(Records excerpted from a collection)

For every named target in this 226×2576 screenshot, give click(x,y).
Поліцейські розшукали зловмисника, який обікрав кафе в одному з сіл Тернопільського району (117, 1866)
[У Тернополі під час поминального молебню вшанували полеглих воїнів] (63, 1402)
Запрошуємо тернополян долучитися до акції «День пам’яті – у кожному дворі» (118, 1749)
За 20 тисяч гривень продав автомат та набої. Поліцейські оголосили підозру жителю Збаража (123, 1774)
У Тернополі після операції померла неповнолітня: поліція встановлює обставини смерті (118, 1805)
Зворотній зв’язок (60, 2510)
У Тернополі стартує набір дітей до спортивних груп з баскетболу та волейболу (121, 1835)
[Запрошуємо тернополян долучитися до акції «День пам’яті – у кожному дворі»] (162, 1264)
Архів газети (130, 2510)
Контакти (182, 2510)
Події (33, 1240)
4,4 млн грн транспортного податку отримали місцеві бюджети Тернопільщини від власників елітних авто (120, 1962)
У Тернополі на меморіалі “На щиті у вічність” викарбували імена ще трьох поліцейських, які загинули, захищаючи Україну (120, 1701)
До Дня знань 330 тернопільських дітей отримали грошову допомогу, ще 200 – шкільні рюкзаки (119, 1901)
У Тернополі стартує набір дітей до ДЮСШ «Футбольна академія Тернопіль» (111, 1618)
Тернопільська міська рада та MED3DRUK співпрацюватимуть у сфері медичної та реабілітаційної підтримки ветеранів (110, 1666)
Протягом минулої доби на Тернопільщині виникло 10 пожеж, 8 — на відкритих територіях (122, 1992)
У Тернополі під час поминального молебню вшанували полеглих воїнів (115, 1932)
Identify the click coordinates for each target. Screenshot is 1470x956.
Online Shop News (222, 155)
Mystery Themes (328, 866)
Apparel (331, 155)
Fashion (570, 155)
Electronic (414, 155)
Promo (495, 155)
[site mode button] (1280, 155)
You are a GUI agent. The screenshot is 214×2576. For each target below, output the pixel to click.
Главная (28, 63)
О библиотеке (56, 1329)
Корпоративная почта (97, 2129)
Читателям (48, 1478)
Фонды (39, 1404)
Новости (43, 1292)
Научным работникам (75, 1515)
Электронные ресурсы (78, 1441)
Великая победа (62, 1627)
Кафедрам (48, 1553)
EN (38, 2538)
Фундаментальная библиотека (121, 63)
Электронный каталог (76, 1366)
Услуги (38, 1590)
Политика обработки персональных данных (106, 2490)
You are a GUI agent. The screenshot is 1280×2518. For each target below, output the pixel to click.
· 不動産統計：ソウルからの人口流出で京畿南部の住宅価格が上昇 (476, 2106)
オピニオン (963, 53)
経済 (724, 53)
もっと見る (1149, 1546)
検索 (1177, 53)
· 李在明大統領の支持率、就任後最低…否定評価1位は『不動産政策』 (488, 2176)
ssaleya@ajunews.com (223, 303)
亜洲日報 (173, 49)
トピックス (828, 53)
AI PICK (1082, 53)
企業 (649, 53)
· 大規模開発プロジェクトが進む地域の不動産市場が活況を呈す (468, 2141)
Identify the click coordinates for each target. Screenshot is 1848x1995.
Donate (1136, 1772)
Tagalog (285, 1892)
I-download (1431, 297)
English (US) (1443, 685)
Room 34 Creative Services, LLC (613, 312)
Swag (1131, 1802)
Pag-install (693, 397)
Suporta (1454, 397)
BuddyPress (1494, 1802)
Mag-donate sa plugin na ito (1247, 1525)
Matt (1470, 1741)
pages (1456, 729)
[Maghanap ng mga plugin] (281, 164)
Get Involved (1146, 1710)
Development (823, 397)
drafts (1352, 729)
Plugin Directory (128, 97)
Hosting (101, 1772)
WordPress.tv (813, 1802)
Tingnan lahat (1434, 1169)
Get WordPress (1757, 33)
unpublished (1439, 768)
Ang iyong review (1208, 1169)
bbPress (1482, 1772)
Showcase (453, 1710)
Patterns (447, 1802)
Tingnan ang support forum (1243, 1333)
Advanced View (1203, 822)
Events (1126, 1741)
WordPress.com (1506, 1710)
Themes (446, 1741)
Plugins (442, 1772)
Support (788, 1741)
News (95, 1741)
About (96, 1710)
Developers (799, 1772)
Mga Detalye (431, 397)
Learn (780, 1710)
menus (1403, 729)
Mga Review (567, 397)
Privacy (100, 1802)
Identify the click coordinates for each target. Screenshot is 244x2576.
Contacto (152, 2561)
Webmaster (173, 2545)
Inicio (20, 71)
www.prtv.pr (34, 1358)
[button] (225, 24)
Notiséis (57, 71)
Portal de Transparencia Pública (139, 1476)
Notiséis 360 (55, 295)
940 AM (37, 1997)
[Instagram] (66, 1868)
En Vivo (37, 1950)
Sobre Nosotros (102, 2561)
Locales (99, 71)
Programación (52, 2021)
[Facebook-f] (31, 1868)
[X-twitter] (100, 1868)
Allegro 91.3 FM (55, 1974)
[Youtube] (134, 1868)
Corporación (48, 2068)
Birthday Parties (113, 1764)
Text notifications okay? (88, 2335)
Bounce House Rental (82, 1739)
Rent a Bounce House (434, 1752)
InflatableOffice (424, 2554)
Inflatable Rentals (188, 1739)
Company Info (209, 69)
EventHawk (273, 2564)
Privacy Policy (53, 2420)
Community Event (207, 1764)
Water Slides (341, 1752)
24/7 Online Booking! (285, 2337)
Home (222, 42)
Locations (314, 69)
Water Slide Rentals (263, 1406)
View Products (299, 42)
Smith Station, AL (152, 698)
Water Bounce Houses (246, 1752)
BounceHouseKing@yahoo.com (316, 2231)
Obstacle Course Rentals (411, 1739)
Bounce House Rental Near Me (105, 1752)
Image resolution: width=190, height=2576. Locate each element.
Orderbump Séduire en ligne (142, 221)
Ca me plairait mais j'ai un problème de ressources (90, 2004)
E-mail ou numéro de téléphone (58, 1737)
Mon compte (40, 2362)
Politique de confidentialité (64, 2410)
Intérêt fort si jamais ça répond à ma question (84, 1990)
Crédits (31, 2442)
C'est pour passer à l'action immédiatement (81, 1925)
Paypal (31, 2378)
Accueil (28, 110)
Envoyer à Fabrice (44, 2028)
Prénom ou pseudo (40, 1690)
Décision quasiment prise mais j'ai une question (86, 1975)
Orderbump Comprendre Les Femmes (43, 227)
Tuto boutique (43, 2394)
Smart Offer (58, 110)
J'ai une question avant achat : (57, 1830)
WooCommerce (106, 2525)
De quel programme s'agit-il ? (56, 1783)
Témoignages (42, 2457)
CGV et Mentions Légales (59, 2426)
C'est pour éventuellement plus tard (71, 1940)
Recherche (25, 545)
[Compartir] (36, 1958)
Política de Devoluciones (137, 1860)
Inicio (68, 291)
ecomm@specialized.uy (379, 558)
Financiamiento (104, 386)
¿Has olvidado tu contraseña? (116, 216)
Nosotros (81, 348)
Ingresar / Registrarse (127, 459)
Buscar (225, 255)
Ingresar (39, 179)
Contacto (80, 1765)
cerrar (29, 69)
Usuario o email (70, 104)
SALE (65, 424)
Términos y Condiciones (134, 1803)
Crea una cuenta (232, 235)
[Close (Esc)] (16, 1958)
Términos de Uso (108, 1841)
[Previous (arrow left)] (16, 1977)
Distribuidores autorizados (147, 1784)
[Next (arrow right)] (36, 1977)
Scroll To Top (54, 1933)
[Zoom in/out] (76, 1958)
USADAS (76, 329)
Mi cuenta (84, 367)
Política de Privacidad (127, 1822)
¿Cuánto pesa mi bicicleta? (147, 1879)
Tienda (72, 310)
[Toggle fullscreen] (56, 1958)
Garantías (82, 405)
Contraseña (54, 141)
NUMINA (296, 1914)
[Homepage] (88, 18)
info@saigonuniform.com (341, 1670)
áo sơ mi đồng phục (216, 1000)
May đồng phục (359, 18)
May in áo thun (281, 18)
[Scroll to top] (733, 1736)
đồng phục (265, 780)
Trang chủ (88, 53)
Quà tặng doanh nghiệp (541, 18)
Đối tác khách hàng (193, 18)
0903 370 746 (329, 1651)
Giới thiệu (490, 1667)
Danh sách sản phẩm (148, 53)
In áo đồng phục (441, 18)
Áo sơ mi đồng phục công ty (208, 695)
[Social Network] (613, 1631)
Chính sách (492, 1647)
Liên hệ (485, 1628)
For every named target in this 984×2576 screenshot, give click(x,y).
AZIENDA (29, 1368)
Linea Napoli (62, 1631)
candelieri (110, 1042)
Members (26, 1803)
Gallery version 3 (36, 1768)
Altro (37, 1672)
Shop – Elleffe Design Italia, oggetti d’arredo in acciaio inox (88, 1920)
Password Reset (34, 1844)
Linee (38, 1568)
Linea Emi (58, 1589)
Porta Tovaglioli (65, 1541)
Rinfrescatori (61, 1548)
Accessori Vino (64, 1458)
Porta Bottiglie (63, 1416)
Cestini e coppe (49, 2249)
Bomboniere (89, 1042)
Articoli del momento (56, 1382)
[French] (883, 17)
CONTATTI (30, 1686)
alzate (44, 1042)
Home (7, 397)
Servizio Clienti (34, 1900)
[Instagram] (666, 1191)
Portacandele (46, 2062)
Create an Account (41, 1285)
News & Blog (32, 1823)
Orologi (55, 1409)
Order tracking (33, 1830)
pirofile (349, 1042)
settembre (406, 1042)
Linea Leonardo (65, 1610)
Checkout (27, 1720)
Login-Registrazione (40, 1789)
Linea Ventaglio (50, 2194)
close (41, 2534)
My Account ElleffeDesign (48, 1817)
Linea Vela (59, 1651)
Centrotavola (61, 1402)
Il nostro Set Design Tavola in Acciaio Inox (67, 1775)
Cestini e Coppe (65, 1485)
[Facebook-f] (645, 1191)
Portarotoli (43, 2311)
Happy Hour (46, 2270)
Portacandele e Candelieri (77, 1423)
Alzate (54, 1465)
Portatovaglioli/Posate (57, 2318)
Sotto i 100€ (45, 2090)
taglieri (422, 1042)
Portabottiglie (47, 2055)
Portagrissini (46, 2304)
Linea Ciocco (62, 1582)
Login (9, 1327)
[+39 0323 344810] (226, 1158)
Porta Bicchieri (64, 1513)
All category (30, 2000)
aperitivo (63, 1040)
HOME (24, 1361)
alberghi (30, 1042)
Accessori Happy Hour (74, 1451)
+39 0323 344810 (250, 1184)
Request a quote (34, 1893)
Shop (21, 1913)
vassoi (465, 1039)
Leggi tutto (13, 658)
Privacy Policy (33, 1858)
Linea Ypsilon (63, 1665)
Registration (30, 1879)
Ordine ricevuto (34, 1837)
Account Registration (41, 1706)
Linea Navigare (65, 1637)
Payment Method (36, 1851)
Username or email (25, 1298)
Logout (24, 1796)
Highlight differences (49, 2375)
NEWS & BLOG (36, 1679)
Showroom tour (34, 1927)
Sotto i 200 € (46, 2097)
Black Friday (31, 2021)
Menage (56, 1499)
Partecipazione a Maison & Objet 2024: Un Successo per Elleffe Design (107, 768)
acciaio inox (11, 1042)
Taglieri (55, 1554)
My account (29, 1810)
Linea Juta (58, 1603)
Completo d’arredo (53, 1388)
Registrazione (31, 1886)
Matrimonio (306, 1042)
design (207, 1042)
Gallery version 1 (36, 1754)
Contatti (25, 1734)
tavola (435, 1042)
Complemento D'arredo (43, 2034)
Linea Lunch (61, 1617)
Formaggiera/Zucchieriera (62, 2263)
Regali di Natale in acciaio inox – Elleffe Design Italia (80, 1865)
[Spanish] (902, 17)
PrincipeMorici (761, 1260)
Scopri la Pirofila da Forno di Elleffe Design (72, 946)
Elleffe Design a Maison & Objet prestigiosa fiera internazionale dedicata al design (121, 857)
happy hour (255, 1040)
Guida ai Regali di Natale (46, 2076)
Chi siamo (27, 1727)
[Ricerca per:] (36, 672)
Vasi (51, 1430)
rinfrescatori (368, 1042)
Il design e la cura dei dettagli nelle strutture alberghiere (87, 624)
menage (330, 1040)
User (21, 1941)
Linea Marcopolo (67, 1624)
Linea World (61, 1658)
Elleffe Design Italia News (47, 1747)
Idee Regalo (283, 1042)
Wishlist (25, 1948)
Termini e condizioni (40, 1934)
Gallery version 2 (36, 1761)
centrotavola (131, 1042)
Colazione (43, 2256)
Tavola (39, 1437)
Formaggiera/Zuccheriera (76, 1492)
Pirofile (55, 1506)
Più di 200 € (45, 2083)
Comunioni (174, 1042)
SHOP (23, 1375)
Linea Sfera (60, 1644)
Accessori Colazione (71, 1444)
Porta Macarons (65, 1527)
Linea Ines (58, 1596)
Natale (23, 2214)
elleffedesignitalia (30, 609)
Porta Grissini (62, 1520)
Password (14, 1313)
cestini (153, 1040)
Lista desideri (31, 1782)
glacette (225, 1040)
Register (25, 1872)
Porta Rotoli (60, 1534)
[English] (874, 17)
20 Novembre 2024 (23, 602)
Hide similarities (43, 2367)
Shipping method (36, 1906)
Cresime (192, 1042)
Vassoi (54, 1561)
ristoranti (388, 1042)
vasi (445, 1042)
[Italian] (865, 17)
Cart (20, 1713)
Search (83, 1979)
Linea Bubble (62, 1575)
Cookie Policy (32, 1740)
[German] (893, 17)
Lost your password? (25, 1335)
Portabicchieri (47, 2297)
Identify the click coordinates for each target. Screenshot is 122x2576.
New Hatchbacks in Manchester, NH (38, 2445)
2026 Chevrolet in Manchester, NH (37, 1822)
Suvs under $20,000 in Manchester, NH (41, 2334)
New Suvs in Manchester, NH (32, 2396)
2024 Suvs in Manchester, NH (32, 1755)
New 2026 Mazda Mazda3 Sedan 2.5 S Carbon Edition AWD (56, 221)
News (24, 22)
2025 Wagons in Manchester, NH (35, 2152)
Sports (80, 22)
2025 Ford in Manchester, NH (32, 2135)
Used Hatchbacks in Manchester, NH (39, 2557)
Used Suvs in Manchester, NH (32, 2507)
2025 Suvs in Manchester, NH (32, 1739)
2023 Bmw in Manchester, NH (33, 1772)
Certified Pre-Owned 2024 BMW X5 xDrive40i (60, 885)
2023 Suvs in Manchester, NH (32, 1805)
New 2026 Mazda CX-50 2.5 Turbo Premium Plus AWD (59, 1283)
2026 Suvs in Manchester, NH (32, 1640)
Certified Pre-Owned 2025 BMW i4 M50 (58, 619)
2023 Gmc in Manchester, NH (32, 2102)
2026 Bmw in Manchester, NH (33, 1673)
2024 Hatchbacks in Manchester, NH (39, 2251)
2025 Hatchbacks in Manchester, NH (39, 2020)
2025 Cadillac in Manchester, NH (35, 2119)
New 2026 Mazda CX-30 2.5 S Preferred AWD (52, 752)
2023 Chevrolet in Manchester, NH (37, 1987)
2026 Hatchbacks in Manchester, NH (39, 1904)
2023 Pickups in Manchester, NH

## What needs to be done
Collect every line from the records above that contains the word "output".

## Solution below
You are a GUI agent. The screenshot is 214×2576. For each target below, output the pixel to click.
You are a GUI agent. The screenshot is 1280×2518. For each target below, output the pixel to click.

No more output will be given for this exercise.